Genres of Captivity: Gender, Punishment and Carceral Modernity in Egypt
- Date: March 14th, Tuesday, 2023, 16:00 – 17:30
- Location: Room 304, SNUAC (Bldg. 101)
Accounts of modern Egyptian history are rife with movements and states mounting claims and counterclaims to power, sovereignty, and freedom. Prisons are central to this history. Indeed, no history of 20th century Egypt is free of: “large waves of arrests”, “imprisoned intellectuals”, “great repression campaigns”, and so on. But rarely do they follow up: and then what? Yet power contestation does not cease at the moment of arrest; life does not end at the prison’s gates. That is, prisons do not spell the death of politics or, even necessarily, of bodies. If anything, the space of the prison was a pivotal site of subject formation, power contestation and cultural production in Egypt and across the postcolonial Middle East. Prisons, then, might be reconstrued alongside such spaces as the coffeehouse and the mosque as spatial anchors of Middle East history. So what do prisons do? What kind of social and political order do they produce and reproduce? Much is made and unmade in prison: political subjectivities, networks and organisations, cultural production, disciplinary regimes, hegemonic orders and normative genders. Carcerality is productive of self, society and state. This talk will explore the relationship between carceral modernity and wider gender regimes in Egypt.

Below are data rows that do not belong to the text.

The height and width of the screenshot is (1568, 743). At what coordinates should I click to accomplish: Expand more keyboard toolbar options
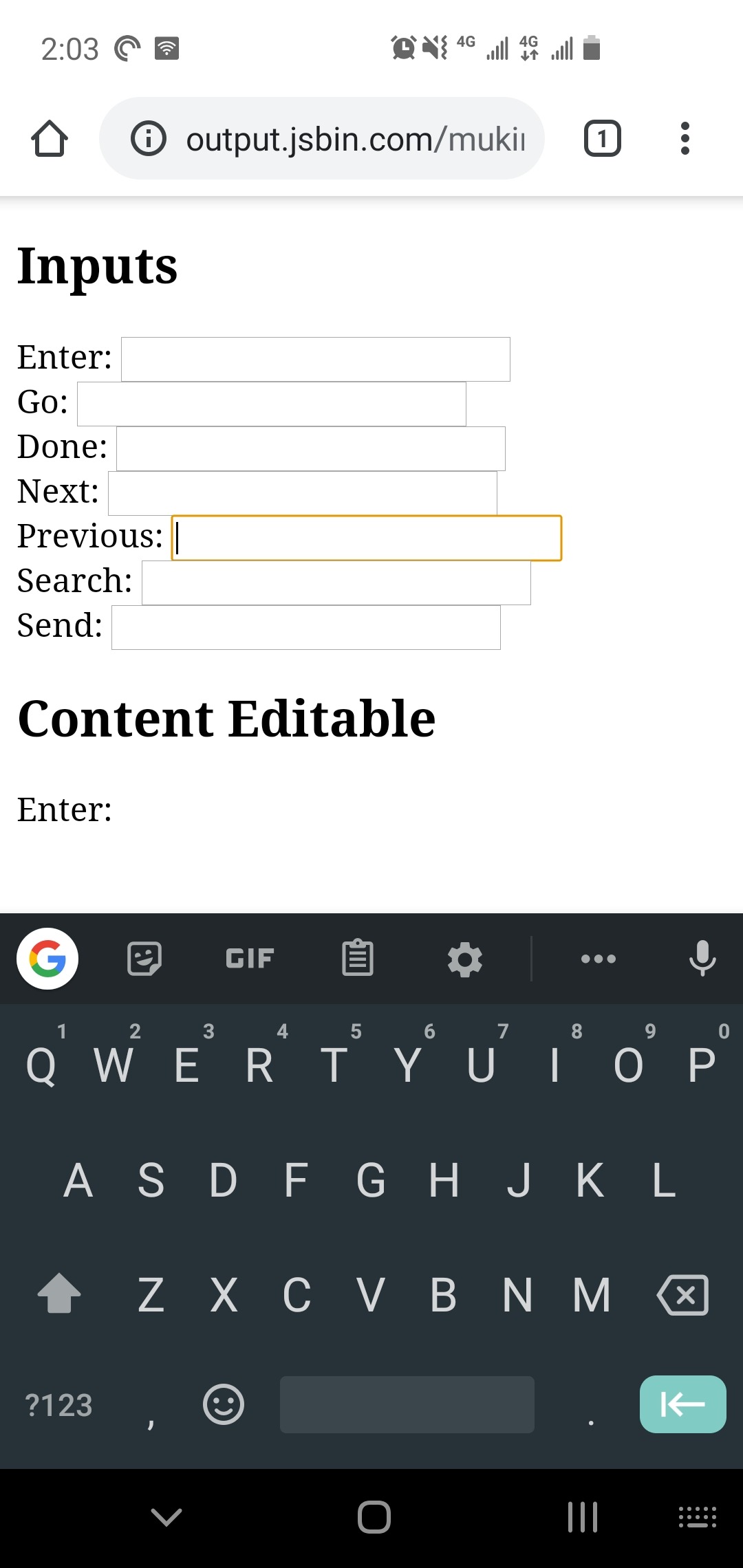tap(599, 959)
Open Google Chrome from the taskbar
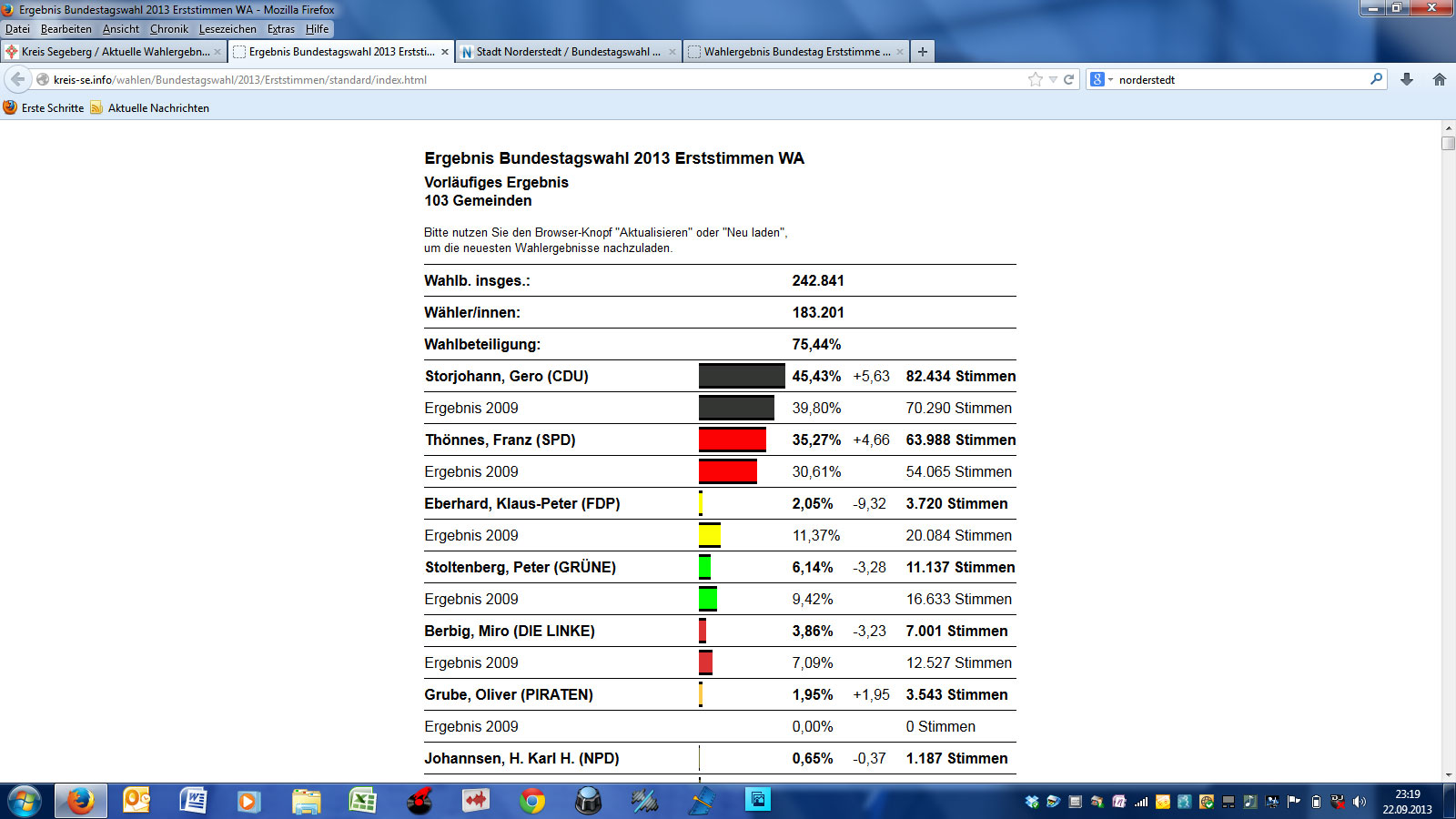 point(532,801)
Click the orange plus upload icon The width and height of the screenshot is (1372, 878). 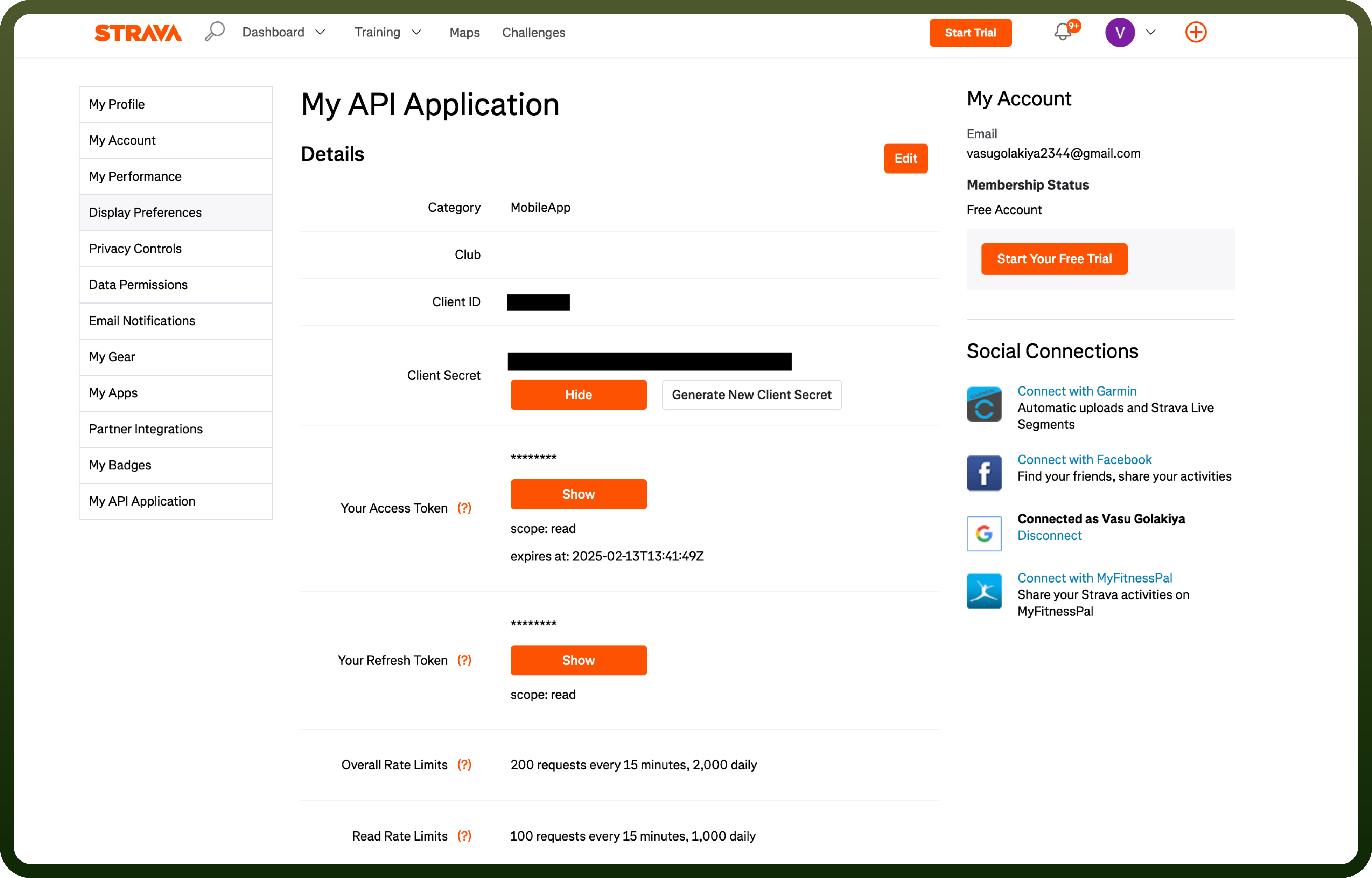point(1195,32)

Hannah Elsisi is a social, intellectual and gender historian of the modern Middle East and North Africa in the world. Her research and teaching focus on global histories of gendered, carceral and capitalist regimes of power, mobility and subjectivity. Hannah is Assistant Professor of History and Gender Studies at New York University Abu Dhabi and visiting Senior Research Fellow at the Department of Political Economy, King’s College London. Before that she was Assistant Professor in Middle East History at King’s College London (2018-2020) and took her PhD from the History Faculty at Oxford (Merton College) in 2020. Her thesis was awarded the Malcolm Kerr and Leigh Douglas awards for best dissertation in Middle East Studies by MESA and BRISMES respectively. On completing her PhD in 2020 she joined Pembroke College, University of Cambridge, where she remains a fellow and an affiliate assistant professor in the History faculty and advisory board member at the Centre for Gender Studies. Hannah is an elected member of BRISMES’ committee on academic freedom. Publications include ‘They Threw Her in with the Prostitutes” Genre et Histoire, 2020 and “The Man and the Ant” JMEWS, 2023 and, forthcoming, Lovers in the Citadel: Prisons and Other Architectures of Subjection in Egypt and Behind the Sun: Prison Writing in an Egyptian Century.